Lee took her hand and held it.
‘Thanks for bringing it back to me.’
They sat without talking, each lost in their own thoughts.
‘You did all those things too? The green moss stuff and swimming without breathing?’
Vanessa smiled. ‘Wasn’t it wonderful?’
‘All these years, I’ve convinced myself that it was a dream but if you did it all too … ’
‘And it changed your life,’ Vanessa said.
‘Yes, meeting Nessie changed everything.’
‘Me too.’ Vanessa smiled at the woman she once hated.
She suddenly remembered drawing the map for Nessie. Had she found it? Had she understood it? Had she got home too?

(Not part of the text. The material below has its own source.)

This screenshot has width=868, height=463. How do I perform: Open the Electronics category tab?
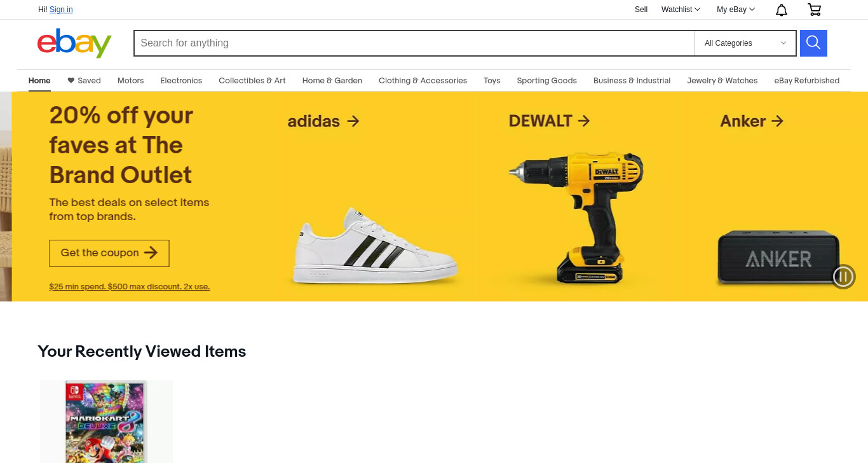pyautogui.click(x=181, y=81)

She started to say something about it all to Lee, but Lee had stood up. There was a determined look on her face as she made a beeline for the cupboard. After much rummaging, she produced a battered looking copybook. She put it on the table between them. There was spindly writing in blue pen on the front, ‘Lena Cook’s Diary 1986’.
Vanessa opened the first page while Lee stared out of the window:
I don’t want to forget a second of it. Maggie told me that I was gone for forty-eight hours, but it felt like weeks to me. She didn’t let the policeman ask me questions, thank goodness. She says tomorrow will do, when I’ve slept, but it will be a different story by tomorrow. The true story will be locked away for good when I finish writing this.

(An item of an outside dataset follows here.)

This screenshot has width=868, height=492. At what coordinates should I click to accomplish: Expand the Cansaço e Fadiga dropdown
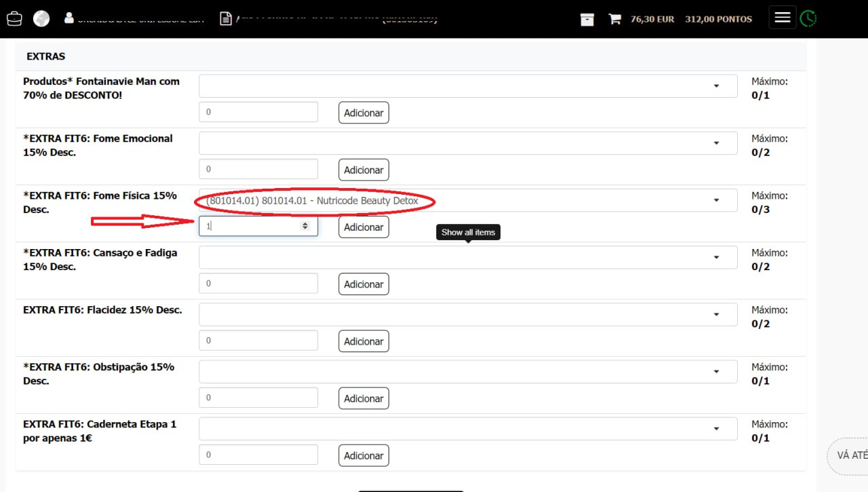tap(467, 257)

I’m sitting by my window which looks over the loch. After every sentence, I stop and look for her. A ripple on the water makes my heart jump, but I haven’t seen her. I can hardly breathe for missing her.
I must write it down even if no one believes me. I can see it all if I close my eyes: the colours, her smooth skin, her face. I can see the moss under my nails as I scrape it off the cave walls. I feel it soft and wet as it balls in my mouth and coats my tongue. It tingles. My skin begins to change. It turns a weird green at first and the more I eat, the more it glows. The water is different too. It should be cold and muddy, but it’s not. It’s so soft on my skin. I feel safe and happy. I know I should have drowned, but she saved me.
She let me talk about my parents, she knew exactly how it felt. People often say that ‘life goes on’, but it didn’t for me. For me, it stopped in its tracks. It didn’t teeter and fall, or wobble and slow, it just stopped dead. The days went on, sure, but not my life. How did I get from California to Inverness? I must have come by plane, Maggie must have met me, but I don’t remember. I don’t know what happened in the months after Mom and Dad died, but I can remember the phone call when I heard the news. Even now, I remember picking up the phone in the hall. It was like a dead weight in my hand and I felt the hard plastic jammed into my ear.
‘Sorry, I don’t understand.’
The echo on the line didn’t help. Perhaps the echo was in my head.
‘Accident ... Both missing ... Rescue teams ... Not looking good ...’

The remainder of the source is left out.